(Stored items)
»»

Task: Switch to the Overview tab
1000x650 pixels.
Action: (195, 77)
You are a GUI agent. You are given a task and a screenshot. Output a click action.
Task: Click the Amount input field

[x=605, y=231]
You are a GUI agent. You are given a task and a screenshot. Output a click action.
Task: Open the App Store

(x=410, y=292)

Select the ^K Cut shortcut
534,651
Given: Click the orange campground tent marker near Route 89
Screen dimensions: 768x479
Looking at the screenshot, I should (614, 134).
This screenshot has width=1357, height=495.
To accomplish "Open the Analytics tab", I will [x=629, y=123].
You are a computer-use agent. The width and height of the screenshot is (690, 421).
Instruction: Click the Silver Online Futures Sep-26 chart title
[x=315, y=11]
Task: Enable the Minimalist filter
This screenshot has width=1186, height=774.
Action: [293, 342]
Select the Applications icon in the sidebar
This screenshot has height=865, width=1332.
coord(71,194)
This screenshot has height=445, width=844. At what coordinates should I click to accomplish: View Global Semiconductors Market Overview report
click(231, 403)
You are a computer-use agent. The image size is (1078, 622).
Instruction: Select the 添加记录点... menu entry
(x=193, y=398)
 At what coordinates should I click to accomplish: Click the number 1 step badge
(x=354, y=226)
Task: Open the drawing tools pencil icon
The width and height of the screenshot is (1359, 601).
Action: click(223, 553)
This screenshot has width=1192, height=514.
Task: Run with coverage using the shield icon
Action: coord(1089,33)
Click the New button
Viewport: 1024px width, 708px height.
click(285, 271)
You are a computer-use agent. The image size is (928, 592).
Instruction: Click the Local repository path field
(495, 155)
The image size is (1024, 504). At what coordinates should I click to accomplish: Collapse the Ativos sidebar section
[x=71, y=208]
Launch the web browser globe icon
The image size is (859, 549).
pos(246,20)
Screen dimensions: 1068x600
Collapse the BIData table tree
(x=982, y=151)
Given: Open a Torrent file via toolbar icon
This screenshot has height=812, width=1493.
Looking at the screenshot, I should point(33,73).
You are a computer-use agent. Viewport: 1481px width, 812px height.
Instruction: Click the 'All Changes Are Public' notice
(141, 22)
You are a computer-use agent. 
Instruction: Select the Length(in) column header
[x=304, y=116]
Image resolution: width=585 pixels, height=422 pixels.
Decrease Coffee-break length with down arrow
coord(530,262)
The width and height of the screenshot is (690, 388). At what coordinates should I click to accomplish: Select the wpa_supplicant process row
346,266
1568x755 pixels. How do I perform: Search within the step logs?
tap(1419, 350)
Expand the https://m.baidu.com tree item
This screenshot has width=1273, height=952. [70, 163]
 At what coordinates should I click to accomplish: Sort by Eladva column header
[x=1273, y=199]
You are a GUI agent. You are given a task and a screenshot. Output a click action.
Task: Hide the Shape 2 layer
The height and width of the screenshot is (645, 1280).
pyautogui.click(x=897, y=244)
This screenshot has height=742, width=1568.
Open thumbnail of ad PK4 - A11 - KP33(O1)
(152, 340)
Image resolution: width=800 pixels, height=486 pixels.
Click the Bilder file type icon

««

Exercise description
Copy out the entries. Leave every line exactly as it is.

Answer to the exercise
Task: Switch to the Overview tab
1000x650 pixels.
Action: (195, 77)
You are a GUI agent. You are given a task and a screenshot. Output a click action.
Task: Click the Amount input field

[x=605, y=231]
You are a GUI agent. You are given a task and a screenshot. Output a click action.
Task: Open the App Store

(x=410, y=292)

Select the ^K Cut shortcut
534,651
Given: Click the orange campground tent marker near Route 89
Screen dimensions: 768x479
Looking at the screenshot, I should (614, 134).
This screenshot has width=1357, height=495.
To accomplish "Open the Analytics tab", I will [x=629, y=123].
You are a computer-use agent. The width and height of the screenshot is (690, 421).
Instruction: Click the Silver Online Futures Sep-26 chart title
[x=315, y=11]
Task: Enable the Minimalist filter
This screenshot has width=1186, height=774.
Action: [293, 342]
Select the Applications icon in the sidebar
This screenshot has height=865, width=1332.
coord(71,194)
This screenshot has height=445, width=844. At what coordinates should I click to accomplish: View Global Semiconductors Market Overview report
click(231, 403)
You are a computer-use agent. The image size is (1078, 622).
Instruction: Select the 添加记录点... menu entry
(x=193, y=398)
 At what coordinates should I click to accomplish: Click the number 1 step badge
(x=354, y=226)
Task: Open the drawing tools pencil icon
The width and height of the screenshot is (1359, 601).
Action: click(223, 553)
This screenshot has width=1192, height=514.
Task: Run with coverage using the shield icon
Action: coord(1089,33)
Click the New button
Viewport: 1024px width, 708px height.
click(285, 271)
You are a computer-use agent. The image size is (928, 592).
Instruction: Click the Local repository path field
(495, 155)
The image size is (1024, 504). At what coordinates should I click to accomplish: Collapse the Ativos sidebar section
[x=71, y=208]
Launch the web browser globe icon
The image size is (859, 549).
pos(246,20)
Screen dimensions: 1068x600
Collapse the BIData table tree
(x=982, y=151)
Given: Open a Torrent file via toolbar icon
This screenshot has height=812, width=1493.
Looking at the screenshot, I should point(33,73).
You are a computer-use agent. Viewport: 1481px width, 812px height.
Instruction: Click the 'All Changes Are Public' notice
(141, 22)
You are a computer-use agent. 
Instruction: Select the Length(in) column header
[x=304, y=116]
Image resolution: width=585 pixels, height=422 pixels.
Decrease Coffee-break length with down arrow
coord(530,262)
The width and height of the screenshot is (690, 388). At what coordinates should I click to accomplish: Select the wpa_supplicant process row
346,266
1568x755 pixels. How do I perform: Search within the step logs?
tap(1419, 350)
Expand the https://m.baidu.com tree item
This screenshot has width=1273, height=952. [70, 163]
 At what coordinates should I click to accomplish: Sort by Eladva column header
[x=1273, y=199]
You are a GUI agent. You are given a task and a screenshot. Output a click action.
Task: Hide the Shape 2 layer
The height and width of the screenshot is (645, 1280).
pyautogui.click(x=897, y=244)
This screenshot has height=742, width=1568.
Open thumbnail of ad PK4 - A11 - KP33(O1)
(152, 340)
Image resolution: width=800 pixels, height=486 pixels.
Click the Bilder file type icon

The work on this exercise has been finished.